フェイスロック

出典: フリー百科事典『ウィキペディア(Wikipedia)』
移動先: 案内検索

フェイスロックFacelock)は、プロレス技の一種である。日本名は顔面締めクロスフェイスネッククランクとも呼ばれる。

概要[編集]

自分の腕を相手の頭部に回して腕で相手の顔面を締め付けることにより、圧迫によるダメージを与える技。主に前腕部付近を頬骨あたりに押し当てて締め上げる場合が多い。一般的に締め技の部類に含むが、相手の顔面を締めるときに、首も一緒に捻り上げることも多く、頸椎にもダメージがあるために首関節技としても扱われる。

なお、プロレスにおいてフェイスロックを掛けると観客から「落とせ」コールが発生することがあるが、頚動脈を圧迫する技ではないので、この技で落とすことはできない(ただし、一部では「落とす(絞め落とす)」という言葉をタップアウトと同義で使用する場合がある)。三沢光晴も落とす技じゃないとコールに反対意見を述べていたが、受け手のレスラーからは鼻をふさぐ形で呼吸が出来ないとも言われていた。

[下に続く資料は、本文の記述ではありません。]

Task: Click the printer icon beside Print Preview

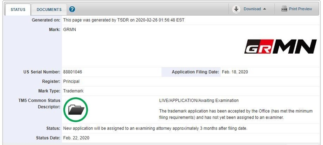Action: coord(284,9)
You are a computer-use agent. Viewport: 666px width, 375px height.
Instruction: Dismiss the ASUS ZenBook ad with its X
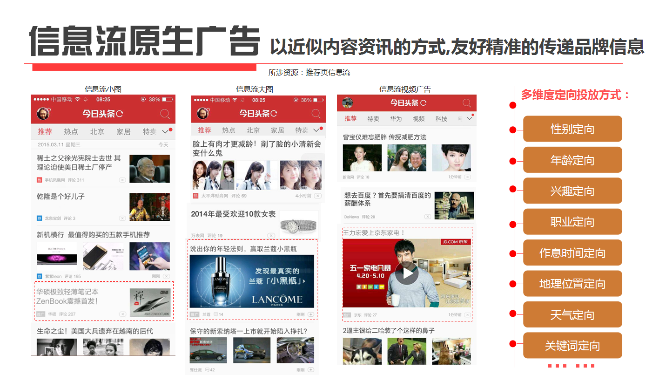pyautogui.click(x=122, y=314)
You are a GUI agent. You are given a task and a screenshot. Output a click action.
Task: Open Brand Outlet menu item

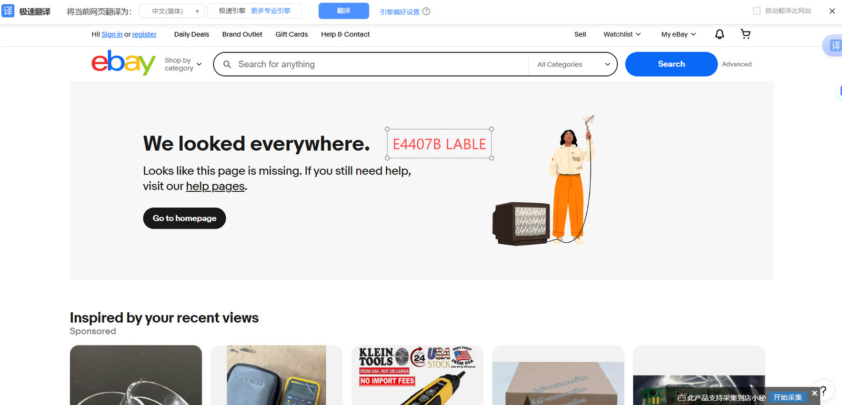(x=242, y=34)
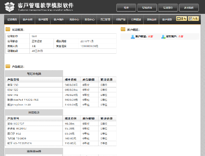This screenshot has height=156, width=205.
Task: Click the folder icon beside 客户概览
Action: (123, 30)
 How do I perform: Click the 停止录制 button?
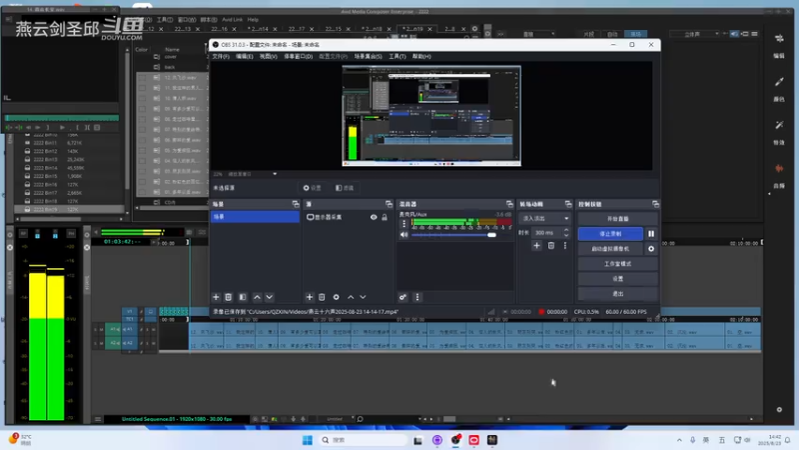610,233
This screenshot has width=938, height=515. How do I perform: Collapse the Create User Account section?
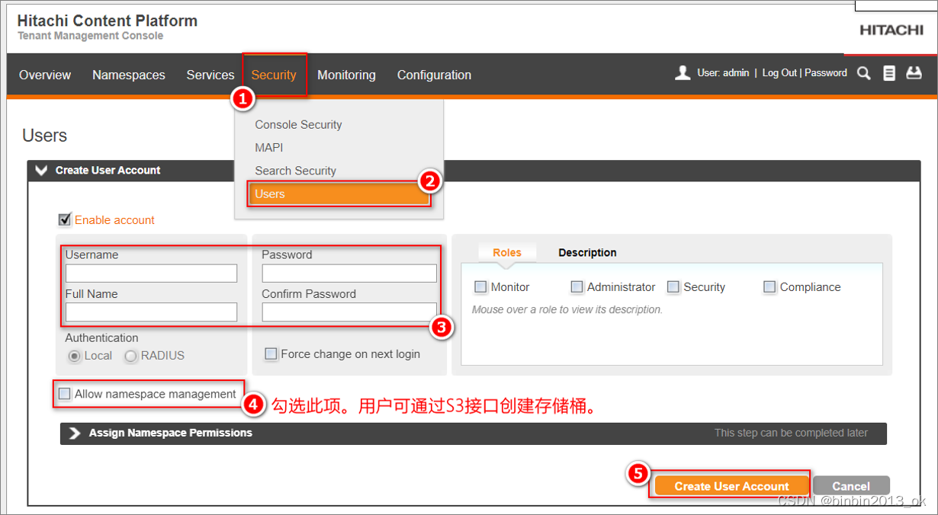point(40,170)
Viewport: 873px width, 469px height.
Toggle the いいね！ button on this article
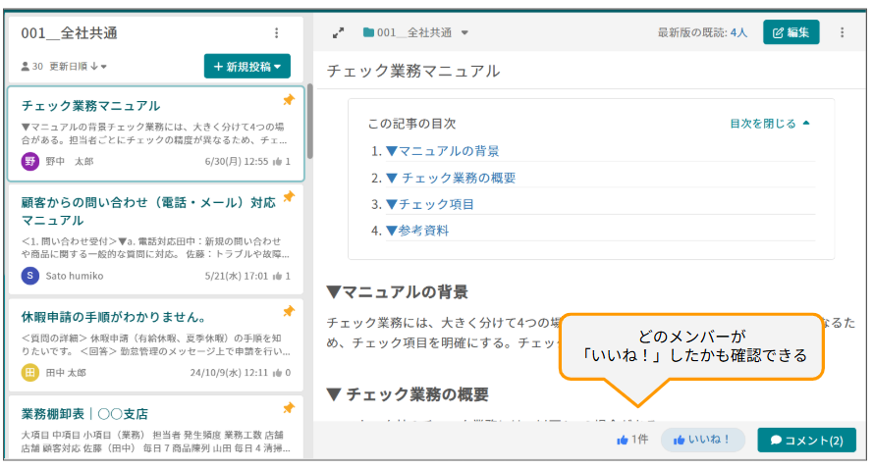[703, 441]
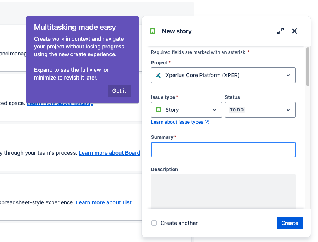Click external link icon beside issue types
Screen dimensions: 318x242
click(207, 122)
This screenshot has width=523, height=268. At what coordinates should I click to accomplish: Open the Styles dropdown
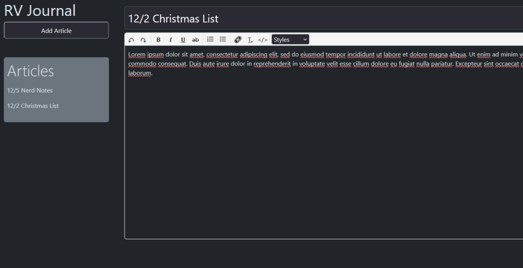(x=290, y=40)
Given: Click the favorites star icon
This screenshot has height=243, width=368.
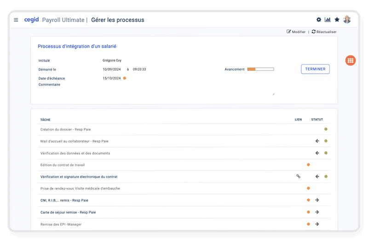Looking at the screenshot, I should 337,20.
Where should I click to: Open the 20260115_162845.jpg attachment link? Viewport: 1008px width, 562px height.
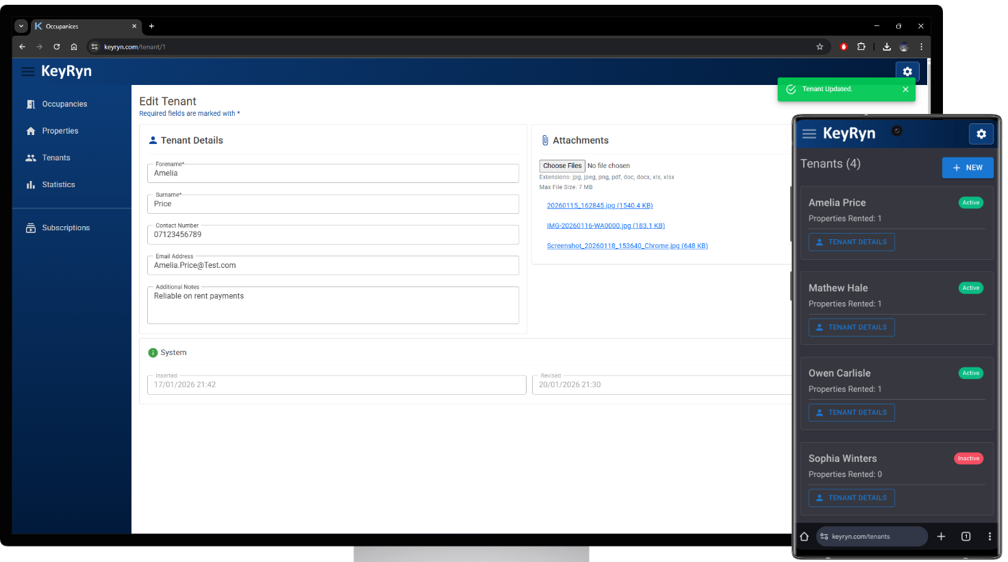(599, 205)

また、競技や人によってはフェイスロックをスリーパーホールドの別名として使用する場合もある。

バリエーション[編集]

ステップオーバー式
座っている相手の背後から相手に乗りかかるようにして仕掛ける。このとき、相手の片腕の前に自分の片足を置くことで逃れにくくし、なおかつ首を捻ったときに首へダメージが与えやすくする場合が多い。フェイスロックの基本的な掛け方の一つで、三沢光晴が得意としてジャンボ鶴田からギブアップを奪ったことで有名になった。この他にも渕正信長井満也など使い手は多い。
スタンド式
両者が立った状態でかける。サイド式ヘッドロックの要領で相手の頭部を横から腋の下へ抱え込み、その腕の前腕部あたりで相手の顔面を締め付ける。見た目はヘッドロックと似ているため、一見すると判別しにくい。
グラウンド式
両者がマットへ寝ている状態でかける。うつ伏せの相手の上から、相手の頭部を腋へ抱え込み、その前腕部あたりで相手の顔面を締める。TAKAみちのくジャスト・フェイスロックの名称で使用し有名になった。
リバース式
相手の首を上側に反らせた状態で相手の頭部を腋へ抱え込んで締め上げる技。顔面だけでなく、頭蓋骨や首にもダメージを与えることができるため、リバース・フェイスロックという名称のほかにも、リバース・ヘッドロックリバース・ネックロックといった名称でも呼ばれる。
フロント式
俗にフロント・フェイスロックと呼ばれる技。正面から、前屈みにした相手の頭部を腋に抱え込み、その前腕部あたりで顔面を締め上げる。見た目にはフロント・ヘッドロックやフロント・ネックチャンスリーフロントチョーク(フロントスリーパー)とかなり酷似しており、腕による締める位置の違いによるところが大きい。また、フロント・フェイスロックの名称はフロントチョークの別名としても使用されるため、ややこしい。

派生技[編集]

STF
うつ伏せの相手の上に乗った状態で両足で相手の片足を方ながら両腕で相手の顔面を締め上げる。
チキンウィングフェイスロック
後背位で片腕で相手の片腕をハンマーロックに固めて、もう片腕で相手の顔面を締める。
クリップラー・クロスフェイス
両足で相手の片腕を挟み込んだ状態で極めるグラウンド・フェイスロック
ドラゴンスリーパー
藤波辰爾のオリジナル技。上記のリバース式を極めながら相手の片腕を同時に反対の腋に抱えながら極める。
ストレッチ・プラム
川田利明のオリジナル技。相手の背後から片足を相手の片足に掛けるようにして相手の頭部を斜め後ろに倒すようにして腋へ抱え込み、同時に相手の片腕を反対側の腋に抱え込んで締め上げる。相手を尻餅状態で座らせて左右に捻りながら締め上げる拷問タイプも存在する。
パーフェクト・フェイスロック
丸藤正道のオリジナル技。尻もちを付いた相手の正面から自身の右腕を相手の頬の辺りに置き、左腕を相手の右脇下を通して両腕を交差させがっちり力を加えるように締め上げる。